The night after my release from the
hospital for broken femur surgery, we were scheduled to go to the
opera to see Mascagni's Cavaleria Rusticana and Leoncavallo's
I Pagliacci. I was looking forward to it, but, during supper
at our apartment I began feeling nervous and apprehensive about
venturing out in public the day after my release from the refuge and
safety of the hospital. My normal, pre-epiphany, stance would be to
say nothing and wear the mask of I'm-fine-and-raring-to-go. I
definitely wanted to go, but I didn't want to bear the burden of
pretending, so I told road buddy the truth of what I was feeling. She
simply gave me a nod and pat on the arm of sympathy and understanding
and thus took some of the burden from me and I actually stopped
worrying and felt more confident that I would be able to enjoy the
performances. They were both excellent productions (with a slight edge in favor of Cavaleria); I was just
enthralled by the acting and voice of the mezzo-soprano who sang the role of
Santuzza in Cavaleria Rusticana. But
it was I Pagliacci
that started the train (confusion) of thought that is ending in this post.
I Pagliacci,
(translates as The Comedians or The Clowns) and depicts how the stage
and life blend into tragedy because of the necessity to wear the mask
and put on the show. The main aria Vesti la jubba, (by
Luciano Pavarotti linked above) entraps
the man into wearing the mask rendering him unable to deal with a
love triangle provoked
by a jealous Iago type character.
On a
more happy ending note, I was also reminded of another allusion to
the masking phenomenon. A Stephen Sondheim song that exemplifies and
amplifies the missed and/or crossed signals that pass, out of reach, between, usually, people who belong together but don't realize it
until some crisis or crises occur, and they realize that they have
been the fools themselves. I refer to Send in the Clowns.
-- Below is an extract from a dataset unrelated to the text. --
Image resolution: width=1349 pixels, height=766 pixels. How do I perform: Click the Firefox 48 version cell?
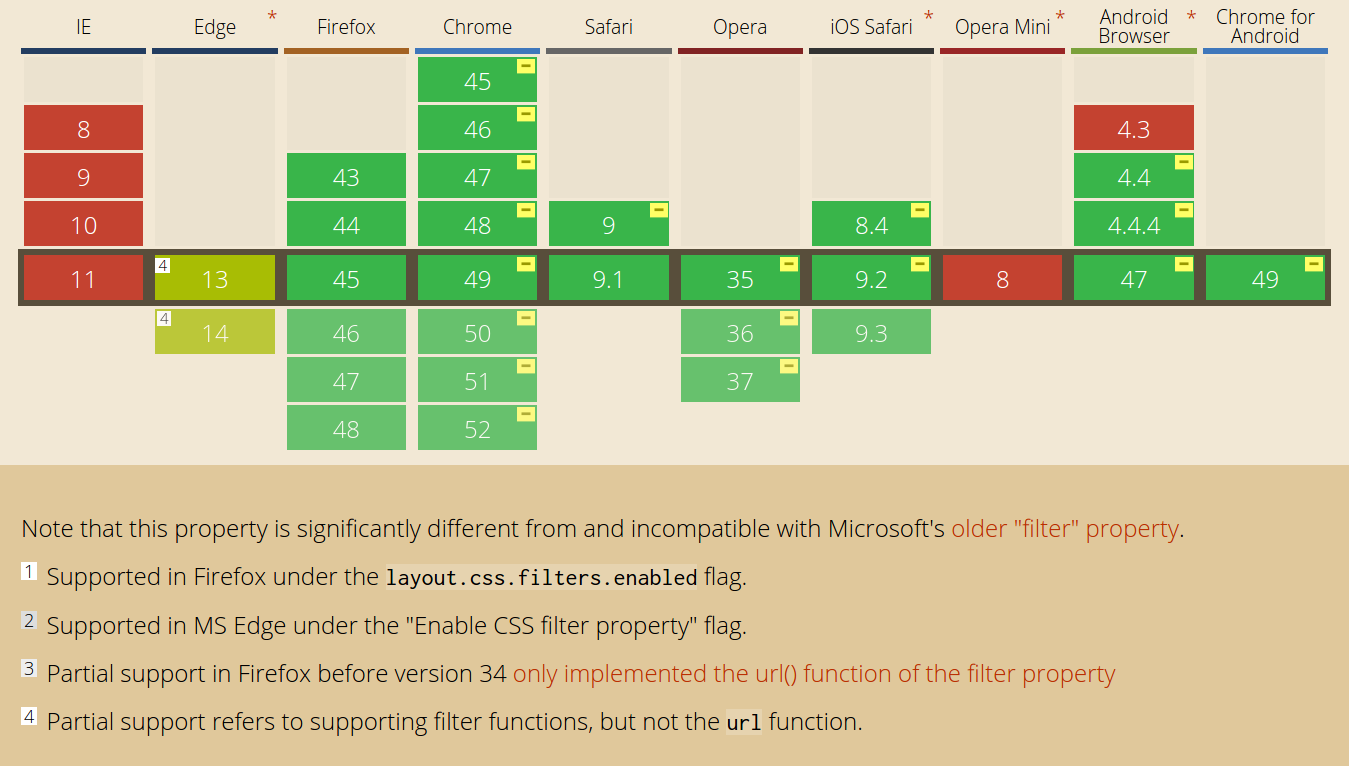pos(346,429)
One of my favorite versions is
by Sarah Vaughn linked above.
4 comments:
Joe,
I consider myself your friend. I can't tell you how much I have learned about you, however, from your blog. And now...I know that you are shy and appreciate the insight.
A man that has humility and self examines is sexy, indeed.
Love,
Ronnie
Didn't somebody once say "the unexamined life isn't worth living"?
Yes. It was the Greek philosopher Socrates in fact.
I guess I must have internalized his advice and followed it ever since I was in my twenties. I usually tend to dissect searing experiences in my mind to see how they fit into the pattern of my own life. And that process is what led to this post.
Love this post!
I too have learned so much about you since we sort of reconnected a couple years ago. I guess knowing you as a fellow adult is different than how I knew you when I was a kid. In any case, aloof and arrogant aren't words that ever come to mind now or in my past memories of you.
I can relate well to your idea of wearing different faces and feel that I did a lot of that earlier in life. I always bit my tongue to keep the peace. I felt uncomfortable in certain social situations, like if I wasn't dressed the way other people thought was appropriate for an occasion. Let's face it, I'm no girly girl but I've embraced that now and don't give so much of a shit what other people think any longer. I say what I feel and I am who I am. I feel more comfortable in my own skin as a 40-something than ever before. It took a few bouts of serious depression (not just sadness, real clinical depression for which I will take meds for the rest of my life) to get here but, I'm happy with me and I'm so glad to know that I'm not the only one who ever wore a "clown face" to get through some of life's challenges.
I hope you're healing well and feeling better. Sending a big hug to you and one for "road buddy" too!
-Michelle
Nothing I like better than to realize that another was touched by my experiences raised, I hope, to a universal level, i.e., we're all in this nuthouse together--except that some of us have the keys (something I learned through experience by the way).